__Dataset records__:
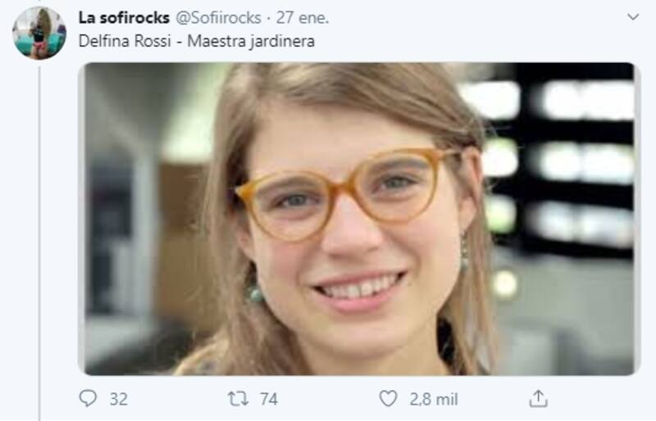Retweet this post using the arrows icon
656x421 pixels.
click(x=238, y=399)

...

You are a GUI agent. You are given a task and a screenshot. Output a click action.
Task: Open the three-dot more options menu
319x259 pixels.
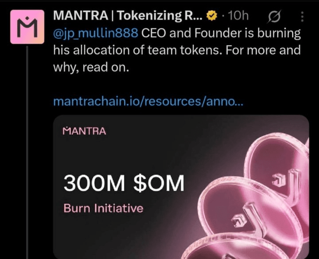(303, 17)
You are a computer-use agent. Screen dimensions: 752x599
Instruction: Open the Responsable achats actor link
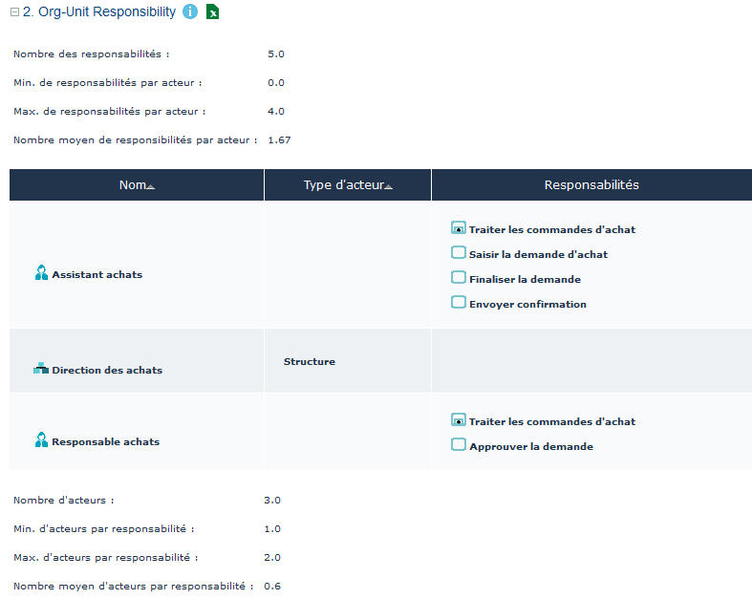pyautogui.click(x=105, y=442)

==

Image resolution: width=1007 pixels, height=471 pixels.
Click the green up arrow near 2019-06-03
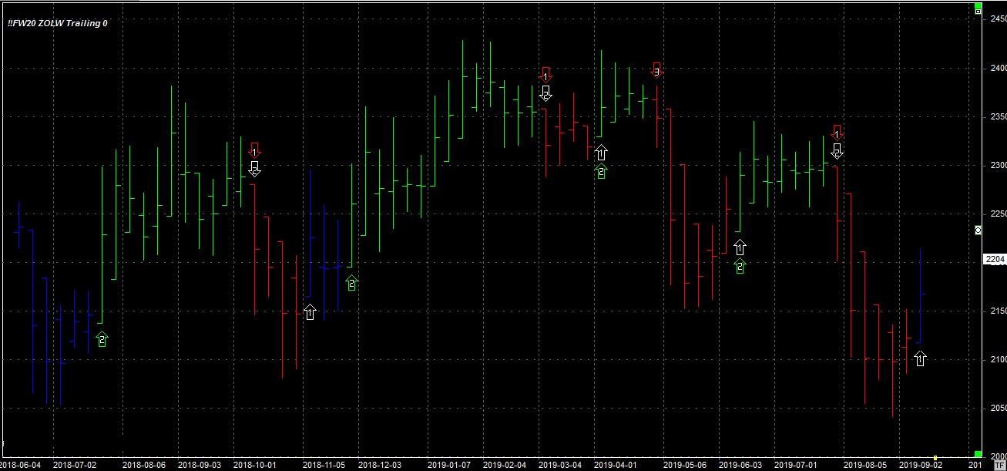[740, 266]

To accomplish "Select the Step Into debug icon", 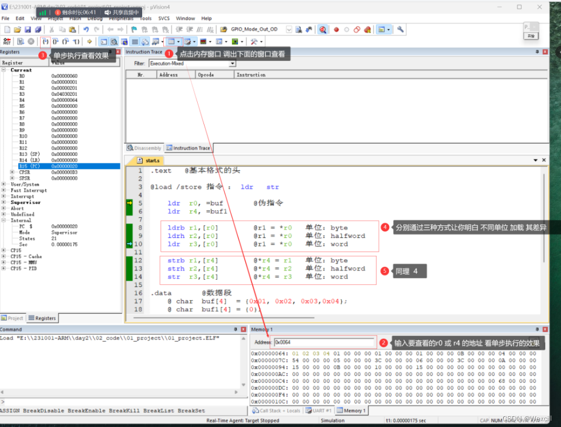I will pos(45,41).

__Exercise requirements__: Search the material for the word "agent" and copy each line where it occurs.

__Output of the task__:
You are a GUI agent. You are given a task and a screenshot. Output a click action.
You are a computer-use agent. Screen dimensions: 752x599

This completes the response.